▸ EXCERPTED DATA
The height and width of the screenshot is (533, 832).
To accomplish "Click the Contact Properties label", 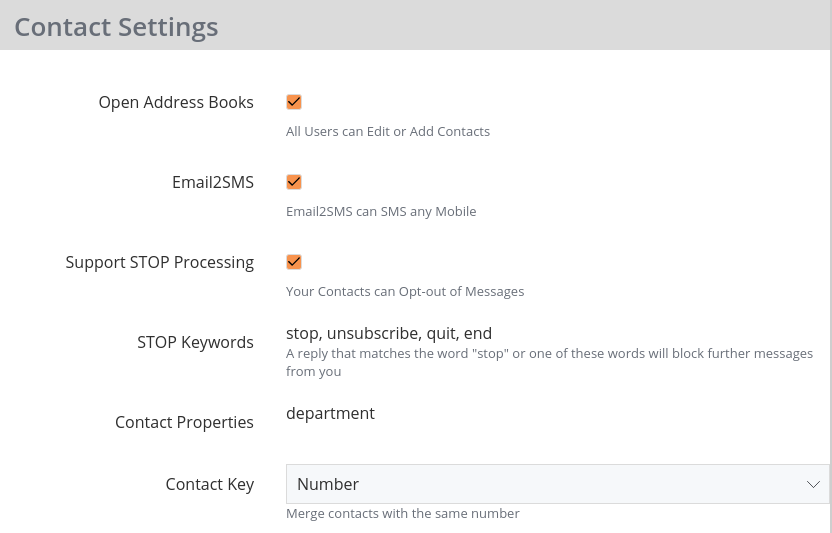I will (184, 422).
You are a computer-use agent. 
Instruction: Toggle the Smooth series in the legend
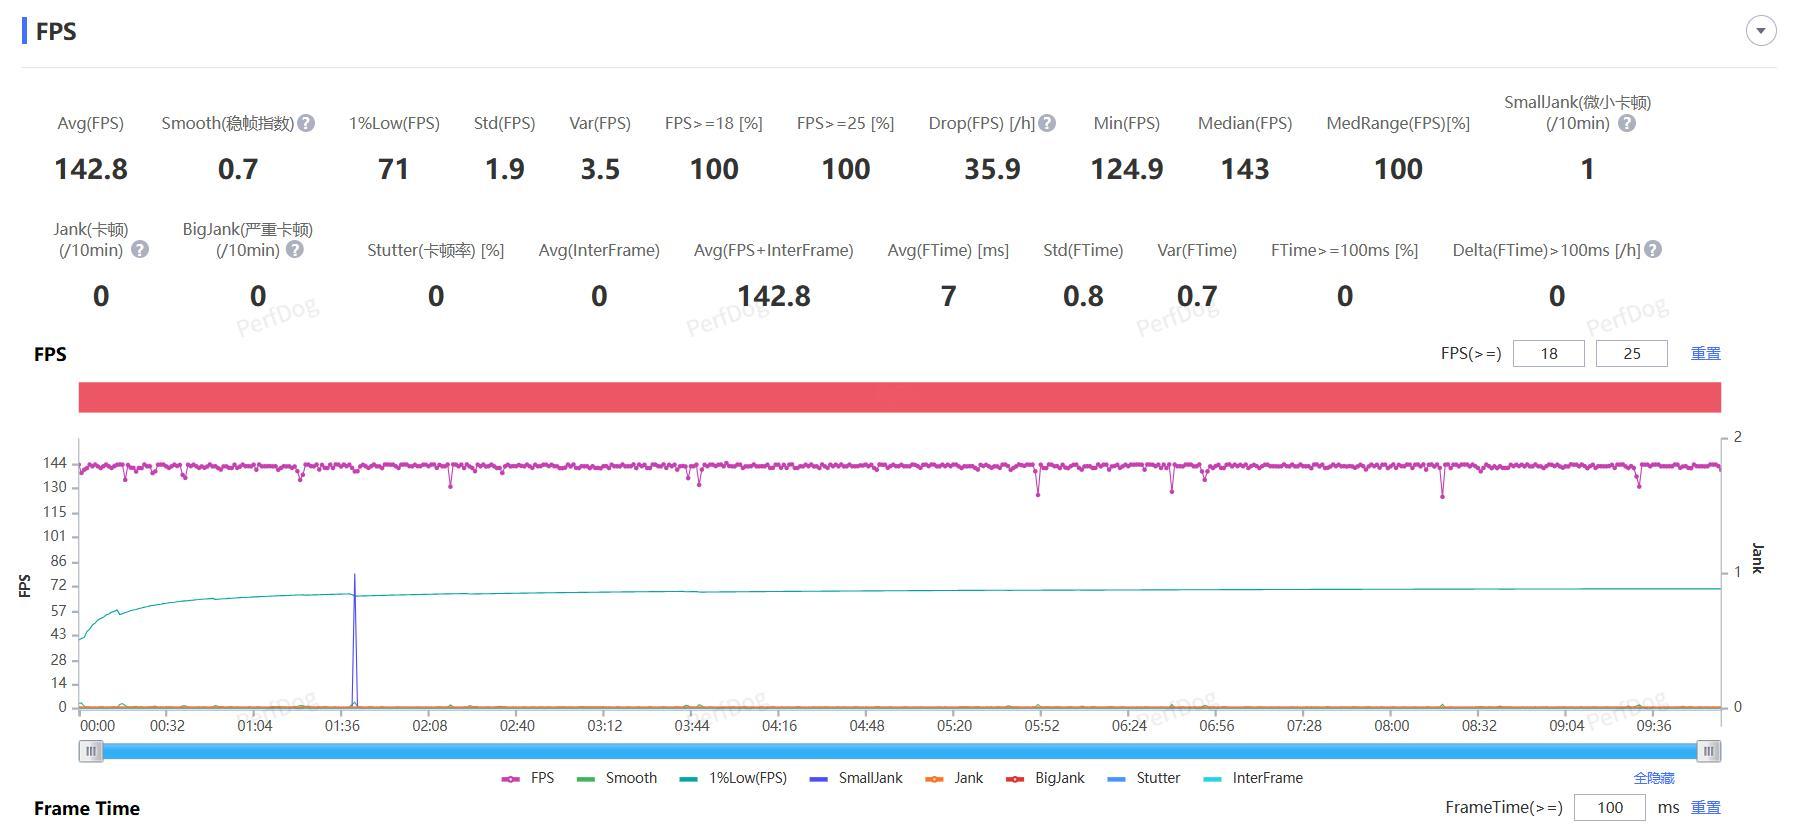tap(617, 778)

▸ ABOUT THIS EXERCISE
Beginning with the line in which "You are a computer-use agent." appears, repeat exactly each line down to the close of the material, leaving every picture out.

▸ WRITTEN ANSWER
You are a computer-use agent. 
Instruction: Toggle the Smooth series in the legend
tap(617, 778)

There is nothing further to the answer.